Tokiko Kato - CYPANGO CD  La Femme qui vient de CYPANGO

Note written by Francis Lai on the booklet of this CD

Original Japanese Text found here

Francis Lai     I go to Japan twice a week (I mean, to a Japanese restaurant in Paris). Have lots of Japanese friends too. Despite of being born in Nice, I think there must be some Japanese blood running through my veins. But, I can never go to the real Japan. Unfortunately I hate planes, more specifically, is fear not hate. Furthermore, once I was on my way to Japan and got caught into a typhoon and it felt like the plane was going to crash (life is ironic, isn't it?). Couldn't see again a woman whom I had a crush with. My destiny was like a movie of my friend Claude Lelouch.
 
     I first met Tokiko at a concert on the Unesco Hall. My friends Pierre Grosz and Tatsuji Nagataki were with me. Pierre and I where charmed by her bewitching voice and elegant gestures, but most of all, her pure musicality moved us. Unfortunately (really mortifying) this excitement was beyond our understanding of the Japanese lyrics which she sang.
 
     Sometime later, Pierre called me. He had written such wonderful lyrics and began to read them on the phone. CIPANGO… I knew, before he had a chance to say it, who would sing this. There wasn't anybody else but Tokiko. While he began to explain me the lyrics, I felt like I was traveling to Cipango already. It's always like this with Pierre. His words possess magical powers that cross the telephone line. The sensitivity of Tokiko and Pierre's words. These two combined make a cocktail of West and East. As a composer I'm always trying to create melodies that touch people around the world. Soundtrack music is the optimum way to achieve this.
 
     And I always work with friends. Pierre Grosz and Claude Lelouch, Pierre Barouh…, because they are my friends I can create these melodies. Same happens with singers and performers. Music won't be created without love and friendship. "A man and a woman", "13 jours en France", "Love story" and other [movies], over 30 years I composed around 600 songs that were sang and performed by more than 90 artists. Edith Piaf, Yves Montand, Ella Fitzgerald, Elton John to name just a few. But what really makes me happy is the friendship I have with them. And although I have worked with Japanese people so many times, Tokiko is the first [Japanese] singer to have worked with*, right now her name highlights the last part of the list of my singer friends who sang my original songs.

--- Tasks to perform ---
- a) Reproduce everything in the Francis Lai note from "I first met" down to "which she sang.".
- b) Using the Francis Lai note, answer yes or no to each statement and quote the words that decide it: (i) Lai first met Tokiko at a concert at the Unesco Hall; (ii) Lai was born in Paris; (iii) Lai composed around 600 songs over 30 years.
The data has nothing to do with this.

--- Provided data ---
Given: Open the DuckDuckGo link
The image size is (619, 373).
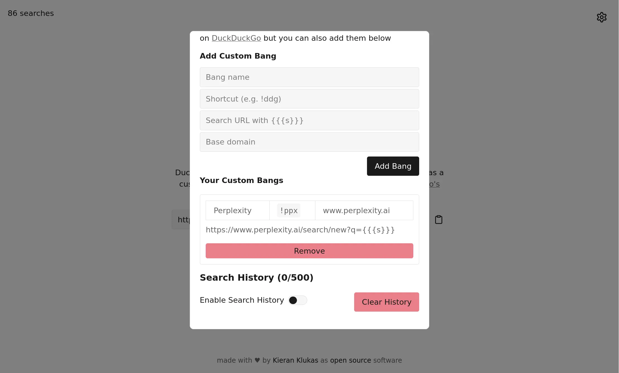Looking at the screenshot, I should (236, 38).

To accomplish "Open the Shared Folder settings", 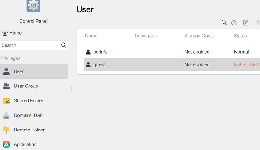I will [x=28, y=100].
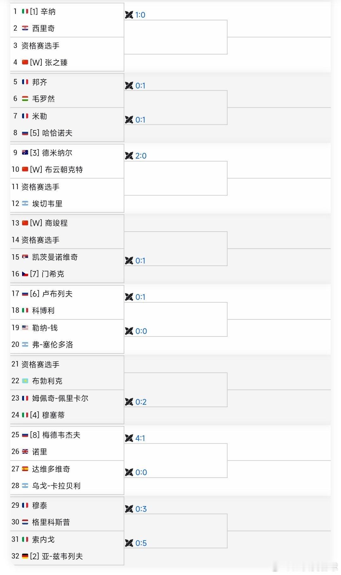Click head-to-head icon beside 0:3 score
The image size is (341, 575).
pos(129,509)
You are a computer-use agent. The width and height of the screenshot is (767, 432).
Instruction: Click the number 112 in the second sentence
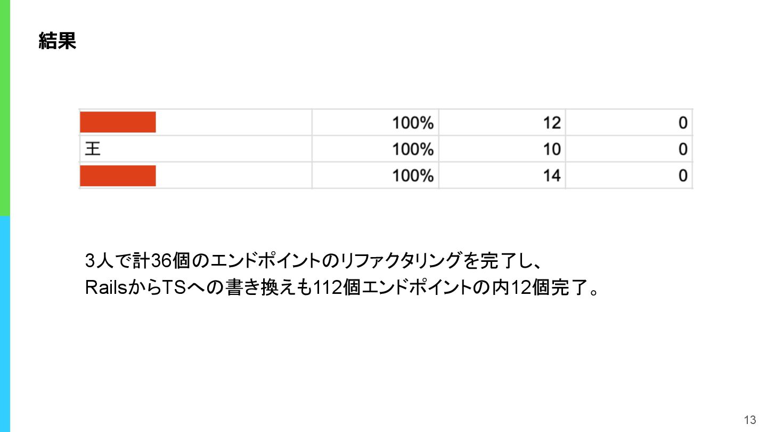[x=327, y=288]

--- Results by task ---
- a)
I first met Tokiko at a concert on the Unesco Hall. My friends Pierre Grosz and Tatsuji Nagataki were with me. Pierre and I where charmed by her bewitching voice and elegant gestures, but most of all, her pure musicality moved us. Unfortunately (really mortifying) this excitement was beyond our understanding of the Japanese lyrics which she sang.

- b)
(i) Yes: "I first met Tokiko at a concert on the Unesco Hall."
(ii) No: "Despite of being born in Nice"
(iii) Yes: "over 30 years I composed around 600 songs"